EXTRACTED MATERIAL START
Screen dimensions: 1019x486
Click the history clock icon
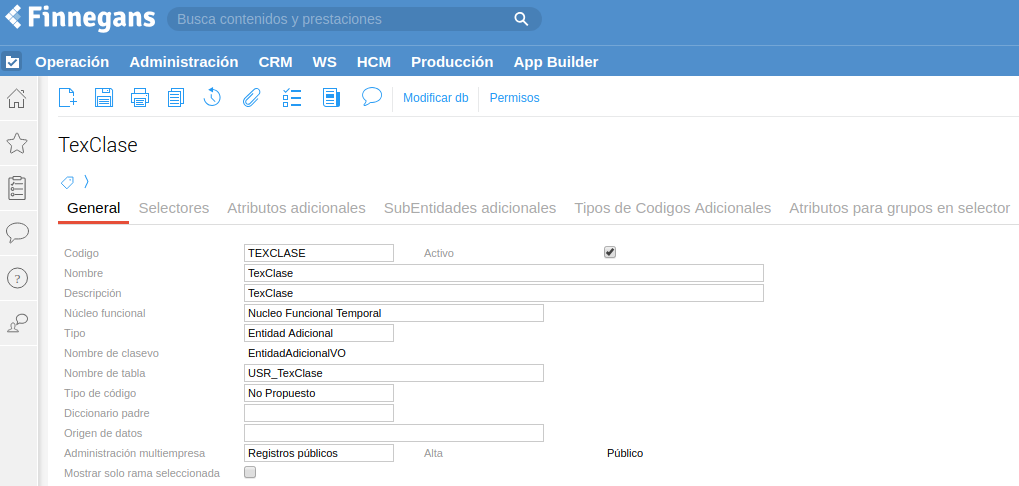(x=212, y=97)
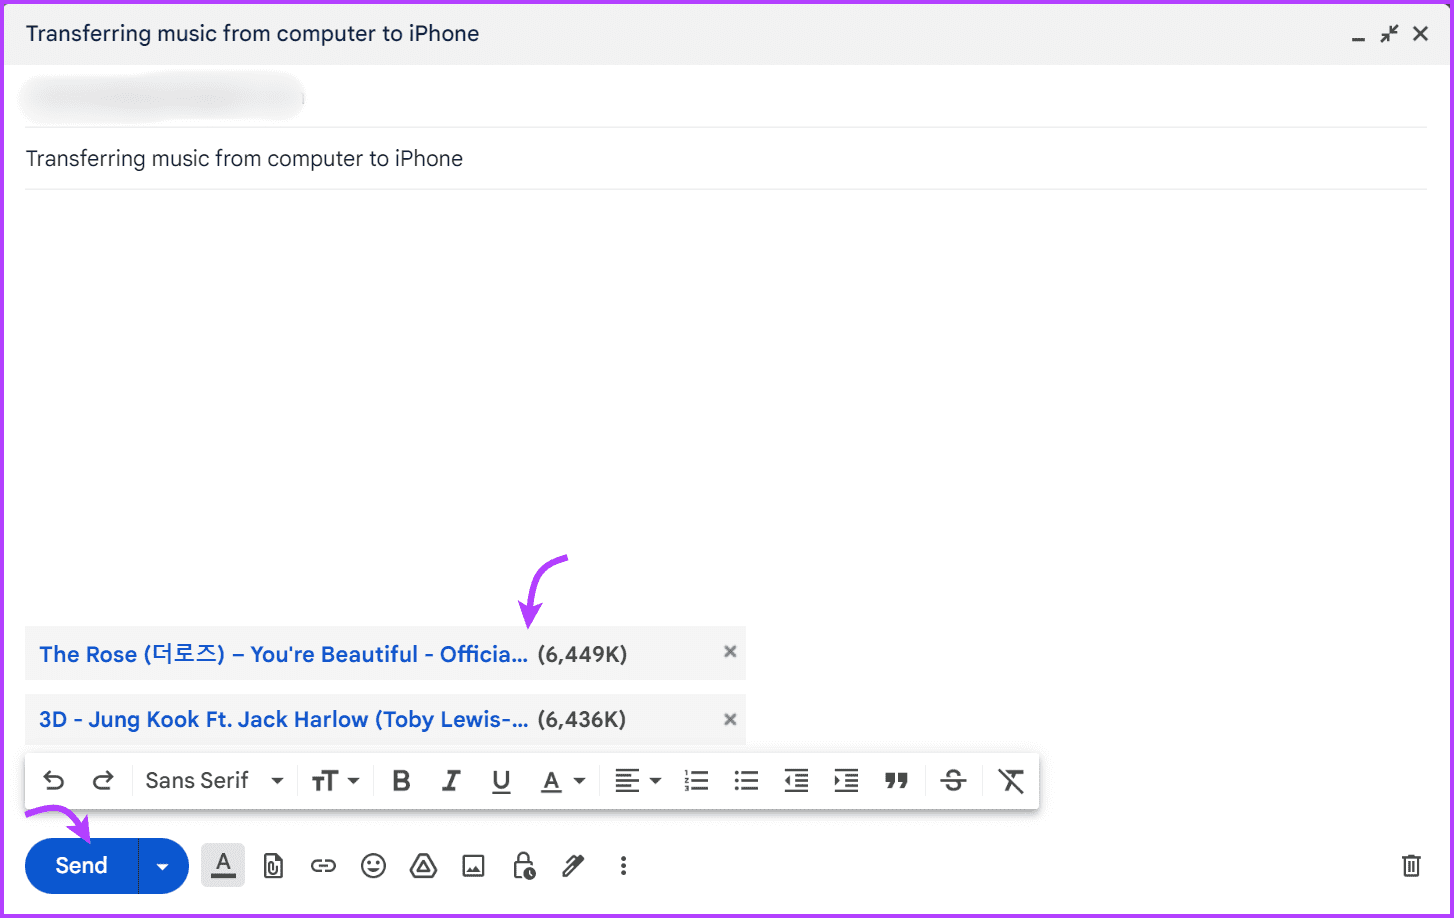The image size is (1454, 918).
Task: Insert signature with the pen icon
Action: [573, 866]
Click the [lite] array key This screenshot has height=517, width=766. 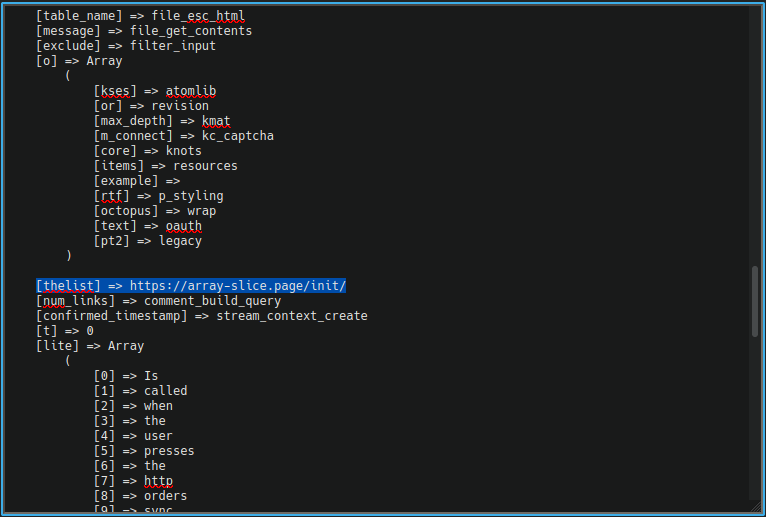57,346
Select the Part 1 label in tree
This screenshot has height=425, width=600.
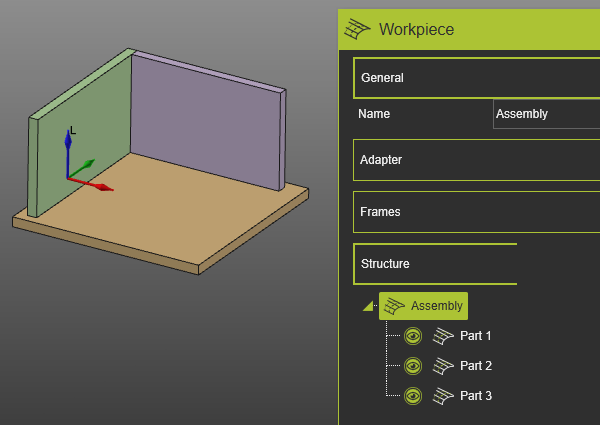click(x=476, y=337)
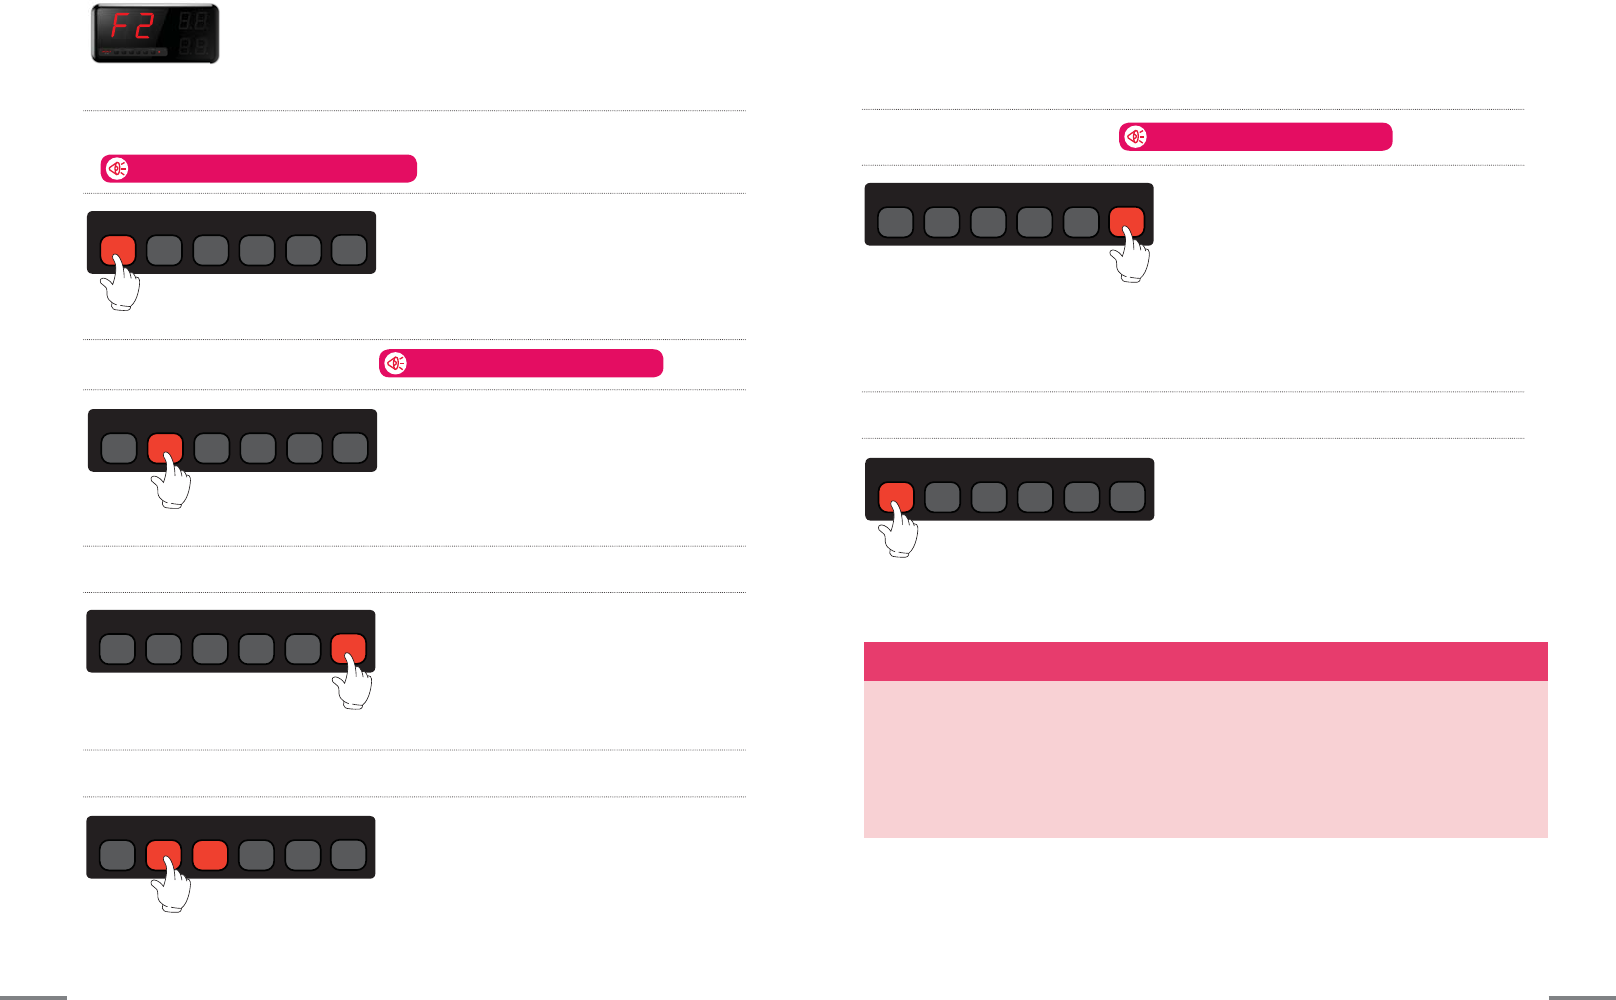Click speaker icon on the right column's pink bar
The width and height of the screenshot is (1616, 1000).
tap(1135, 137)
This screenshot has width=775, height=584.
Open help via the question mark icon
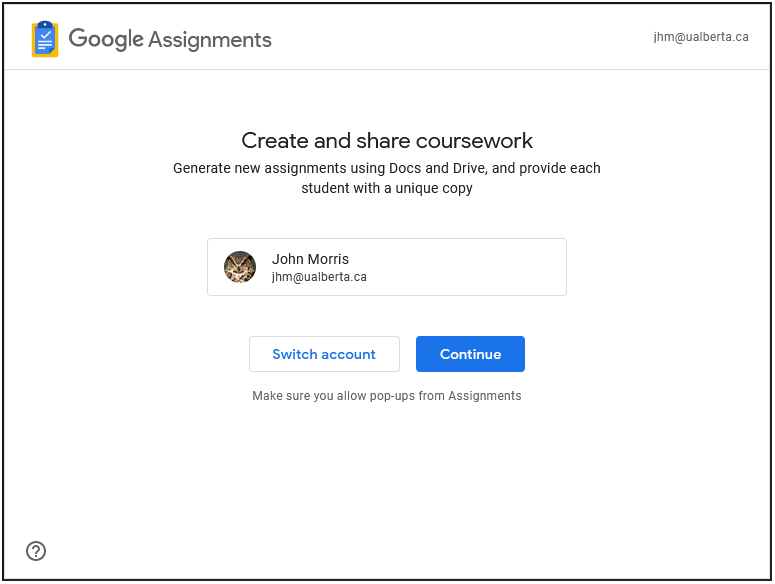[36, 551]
EXTRACTED MATERIAL END
» YOUR GOAL:
Please output an exact repetition of the lines from the line containing "This screenshot has height=425, width=600." to the end of the records, both included, with no pictures and no additional text.

» TASK OUTPUT:
This screenshot has height=425, width=600.
click(x=476, y=337)
Click speaker icon on the right column's pink bar
The width and height of the screenshot is (1616, 1000).
tap(1135, 137)
This screenshot has width=775, height=584.
Open help via the question mark icon
[36, 551]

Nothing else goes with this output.